Europe on verge of launching 'fiscal union'
Germany: German Chancellor Angela Merkel and French President
Nicholas Sarkozy said Friday that European nations were on the verge of
creating a "fiscal union" with rigorous budgetary oversight to battle
the eurozone debt crisis.
"We are not only talking about a fiscal union, we are beginning to
create it," she said in a keenly awaited speech to parliament, adding it
would be a "fiscal union with strict rules, at least for the eurozone".
Merkel said the last gruelling months, packed with market turmoil,
the threat of Greek default on its towering debts and political strife
in the European Union, had focused minds.

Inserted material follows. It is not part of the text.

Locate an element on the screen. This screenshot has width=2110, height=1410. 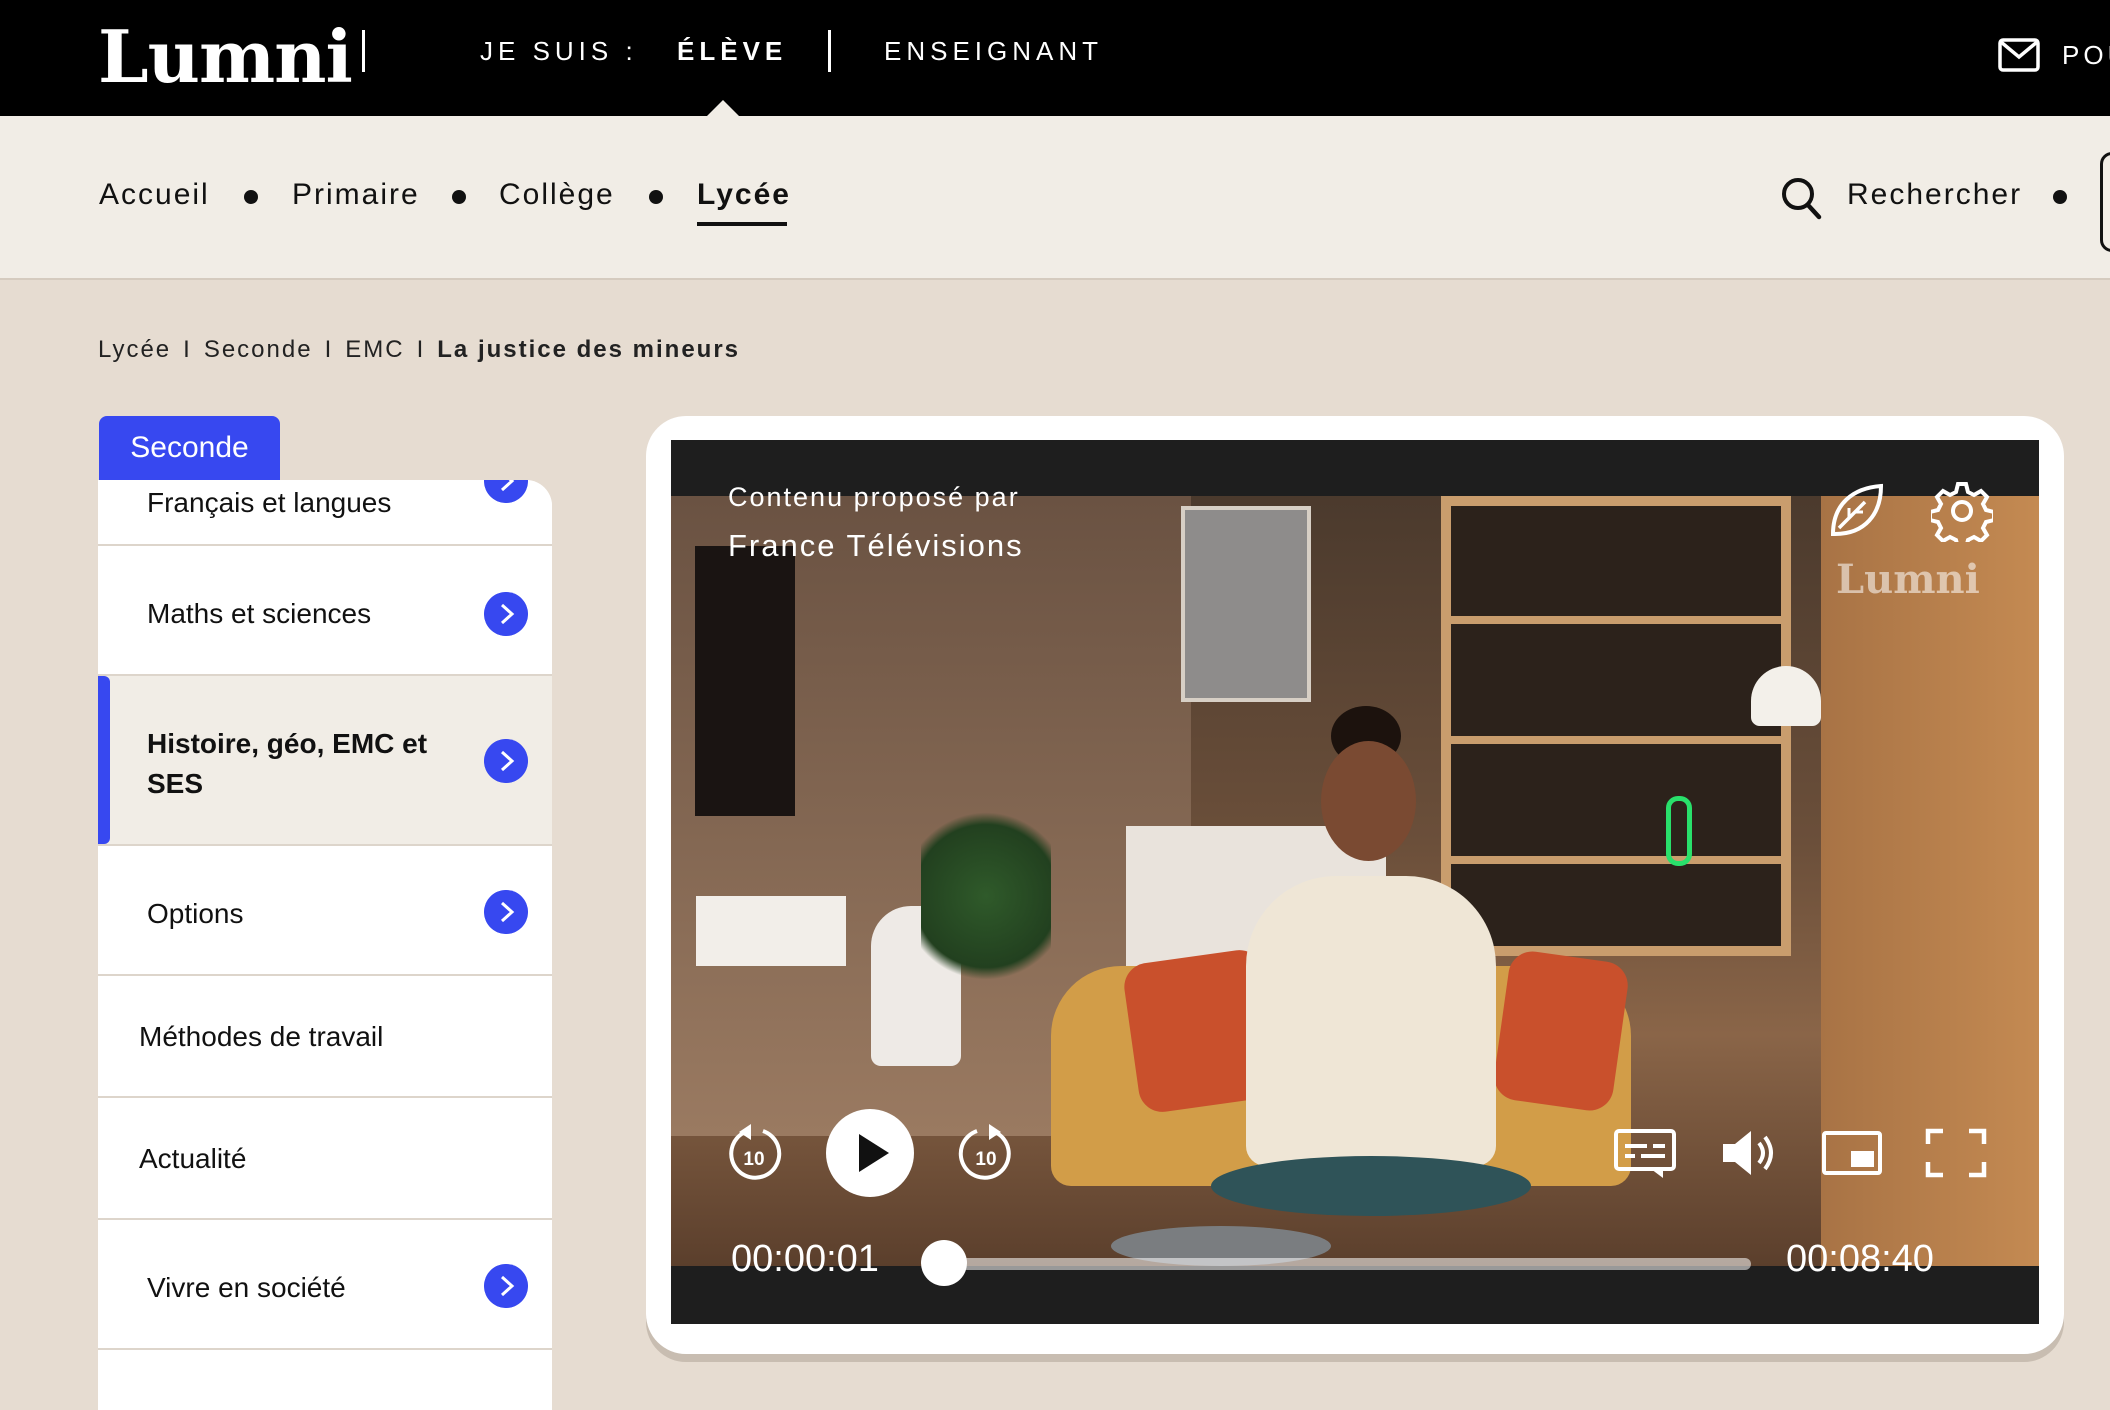
progress-thumb is located at coordinates (944, 1263).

"Anyone who had said a few months ago that we, at the end of 2011,
would be taking very serious and concrete steps toward a European
stability union, a European fiscal union, toward introducing (budgetary)
intervention in Europe would have been considered crazy," she said.
"Now these items are on the agenda, we are on the verge of it, there
are still difficulties to be surmounted but their necessity is now
widely recognised." Merkel was laying out what she said were the goals
of Germany, the EU's top economy, ahead of a crunch summit in Brussels
next week. She will hold talks with French President Nicolas Sarkozy on
Monday to hammer out a common position ahead of the gathering.
In a landmark speech Thursday in front of 5,000 cheering supporters,
Sarkozy warned that the developed world was entering a "new economic
cycle" dominated by austerity, heralding tough times ahead for jobs and
business.
He said that in Europe this would require a new political and
budgetary consensus that would win back the confidence of the markets.